3. How are European shoppers using user-generated content to inform purchase decisions?
It’s exciting to see that searching for peer advice is a human phenomenon, which transcends location and culture. Shoppers all over the world are social, and they want to hear what other people think and feel. But there are slight cultural differences in the way shoppers digest or prefer peer feedback. We conducted cross-European research with Forrester in November, and we found that French consumers strongly value aspects of the in-store experience, like speaking to salespeople and product experts. They like to ask specific questions and receive answers before making purchases, and they trust the opinions of experts and store staff more than others in Europe. So we advise our French clients to emulate this in-store experience when approaching social, by incorporating community Q&A facilities and featuring expert editorial content.

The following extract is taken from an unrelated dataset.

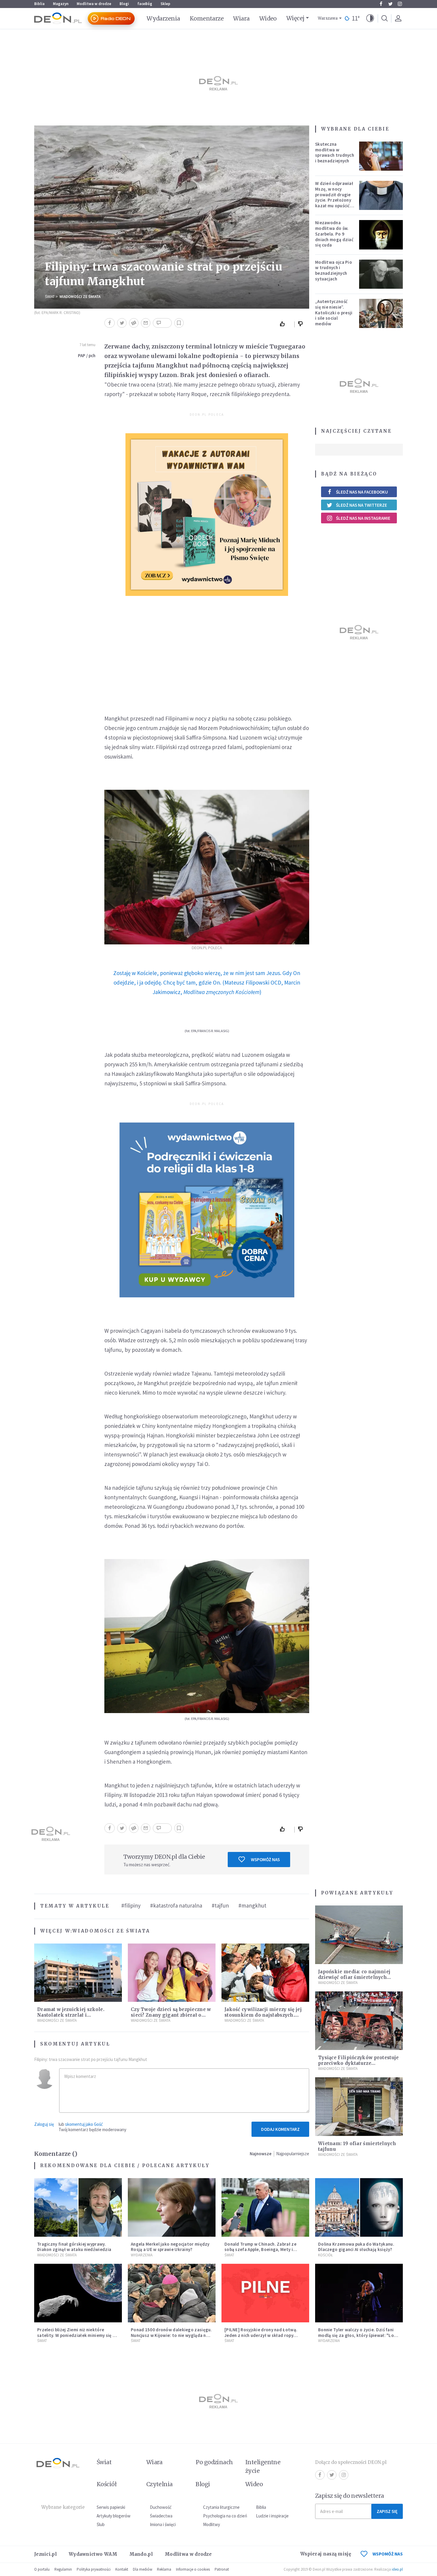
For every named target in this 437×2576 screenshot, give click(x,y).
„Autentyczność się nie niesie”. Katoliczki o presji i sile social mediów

German and UK consumers instead focus on product durability, value for money, and functional benefits of products they’re considering. Eighty-six percent of UK shoppers (and 77% of German shoppers) rely on reviews when purchasing online, which mirrors the usage rates we see in the US. Trust in advertising is declining worldwide, and consumers trust one another more than ever before. Europeans are just as hungry for user-generated content as others around the world.
4. What’s your advice to a US-based startup that wants a new international office to reflect the company culture of their US headquarters?
Someone once mentioned to me that you need to have a cultural linchpin to setup a new office, a person fundamentally linked to the core business. Whether that’s someone that has been with the company for a long time, or someone that purely embraces the values of the business, this person needs to see their charter as maintaining the cultural “vine” abroad as an addition to their day-to-day work.
My advice to other US-based businesses looking to expand internationally is to find a strong leader to jump-start activity and operations abroad. This needs to be someone who truly understands both cultures, or is at least curious and invested enough in how both cultures can be bridged. This person should be able to translate and adapt the core values of the business in such a way that gives them unique, local flair. And the single most critical personality trait to look for in this individual is respect. Respect is crucial in so many ways, especially when you’ve got an incredibly diverse workforce of people from many different cultures, as is the case with our London office (with over 15 countries are represented!).
** QVC-UK, Argos, Homebase, and Dell are Bazaarvoice clients.